Energies renouvelables, encore des lacunes dans l’approvisionnement

Pourquoi Madagascar reste pauvre malgré sa forte potentialité économique ? La maitrise en approvisionnement est une des raisons selon le Pr Minoson Rakotomalala, enseignant chercheur au Département de Physique. Le problème actuel de la JIRAMA est le reflet de cette réalité. La maitrise nécessite de la volonté politique à adopter des solutions à long terme en investissant sur la formation et la recherche. Les produits de recherche méritent une valorisation. Divers sources d’énergies renouvelables doivent être développées d’une manière durable.

Une source d’énergie est dite renouvelable, lorsque qu’elle peut être considérée comme inépuisable à l’échelle de temps humaine comme l’énergie solaire. Par opposition, une énergie non renouvelable est une source d’énergie qui se renouvelle moins vite qu’on la consomme et pas assez rapidement à l’échelle humaine comme le pétrole.

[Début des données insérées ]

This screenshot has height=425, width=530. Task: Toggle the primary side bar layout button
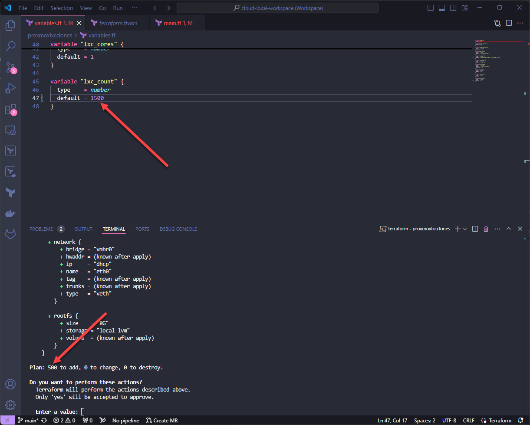pyautogui.click(x=431, y=8)
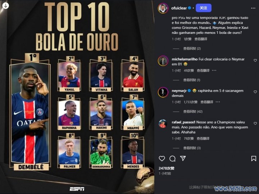Open comment bubble icon below comments

click(x=172, y=159)
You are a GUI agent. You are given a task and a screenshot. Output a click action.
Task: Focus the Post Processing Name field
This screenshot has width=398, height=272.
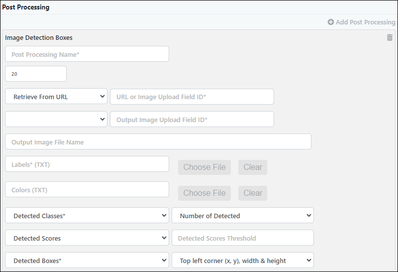coord(87,54)
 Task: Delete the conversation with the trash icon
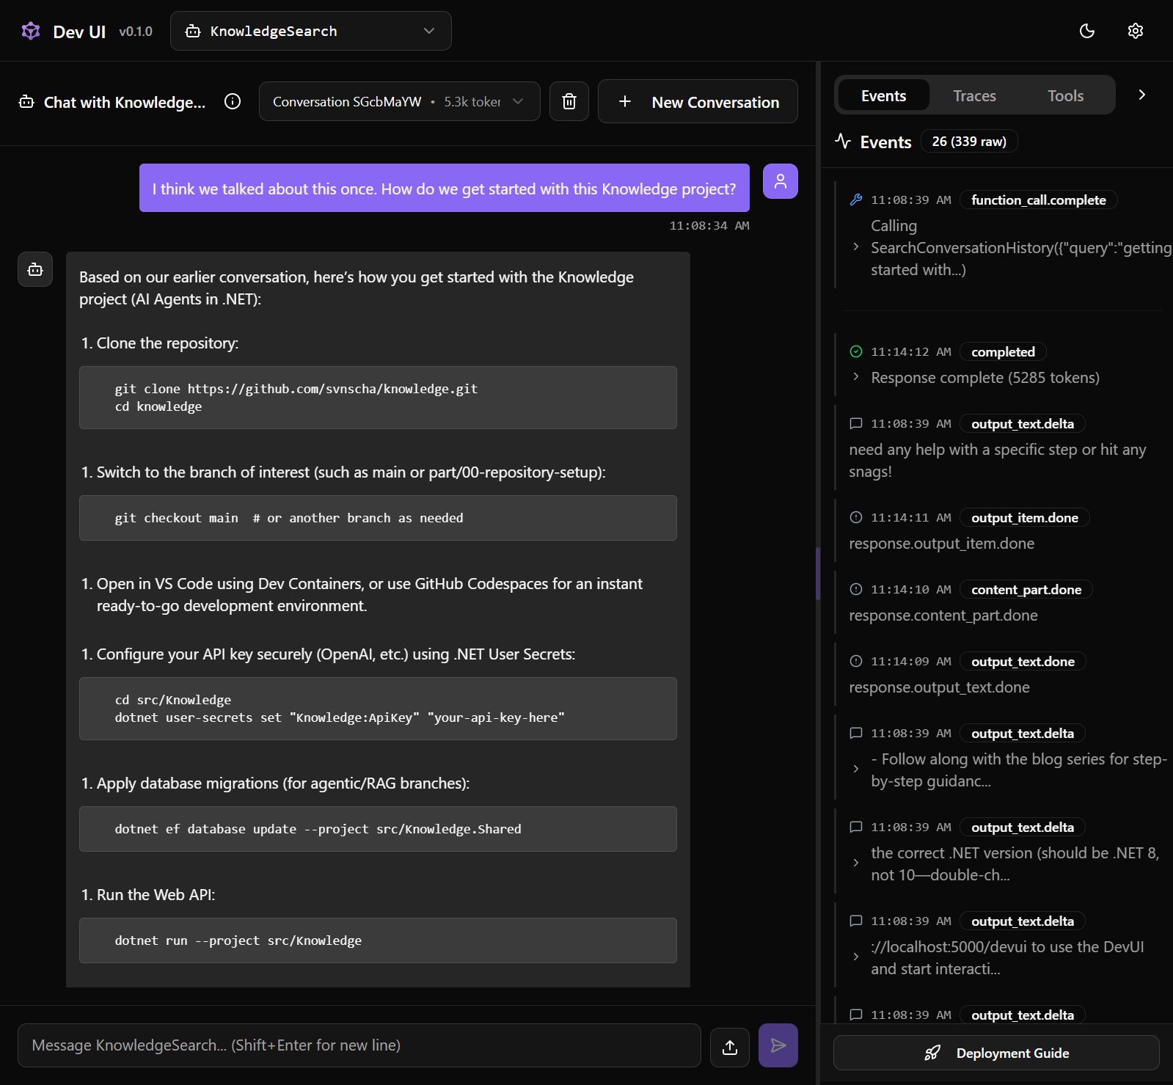(x=569, y=101)
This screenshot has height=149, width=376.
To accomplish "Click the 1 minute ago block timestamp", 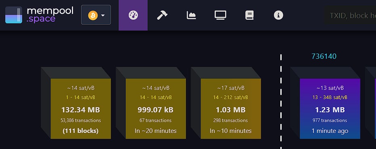I will pos(330,131).
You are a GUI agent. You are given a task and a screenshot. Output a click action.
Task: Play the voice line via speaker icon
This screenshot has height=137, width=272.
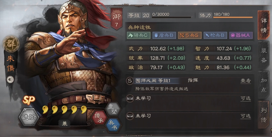tap(11, 79)
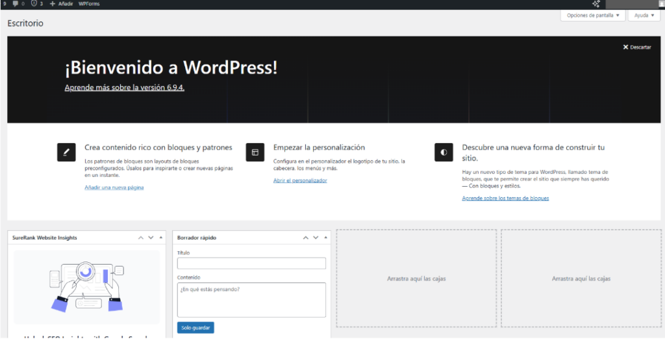Dismiss welcome panel with Descartar
Image resolution: width=665 pixels, height=339 pixels.
pyautogui.click(x=636, y=47)
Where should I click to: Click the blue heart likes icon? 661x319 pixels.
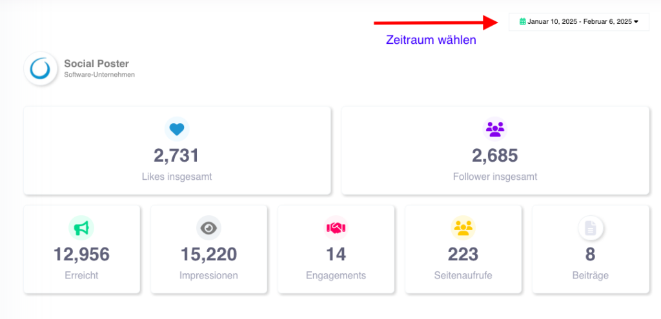coord(177,129)
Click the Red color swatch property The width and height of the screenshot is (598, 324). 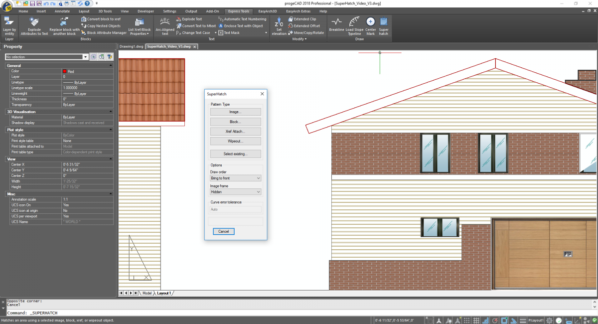65,71
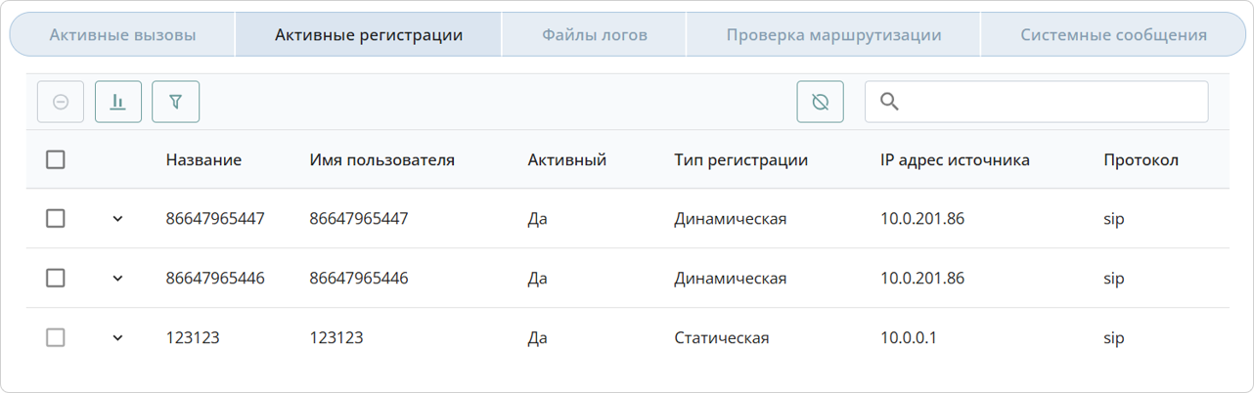This screenshot has width=1254, height=393.
Task: Sort by the Название column header
Action: (x=203, y=160)
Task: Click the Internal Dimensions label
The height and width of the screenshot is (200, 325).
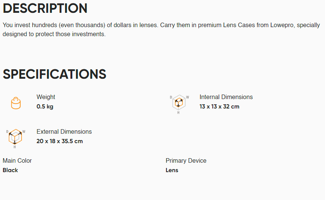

Madagascar bénéficie de sources importantes d’énergies par ses gisements de pétrole et de charbon, les bassins fluviaux (hydroélectricité), le rayonnement solaire (photovoltaïque), des surfaces disponibles pour cultiver des biocarburants (bois, éthanol, huile végétale, biogaz, balles de riz), le régime éolien sur les côtes, un potentiel géothermique et l’exploitation de l’énergie des vagues de mer. La valorisation des déchets urbains est une tâche pressante et pourrait contribuer aux ressources d’énergie. La biomasse ou l’ensemble des matières organiques d’origine végétale ou animale peuvent devenir source d’énergie par combustion après méthanisation (biogaz) et après des transformations chimiques (biocarburant). Malgré des coûts de réalisation généralement élevés, les coûts de maintenance des systèmes énergétiques renouvelables sont raisonnables. Les installations sont prévues pour durer plusieurs dizaines d’années.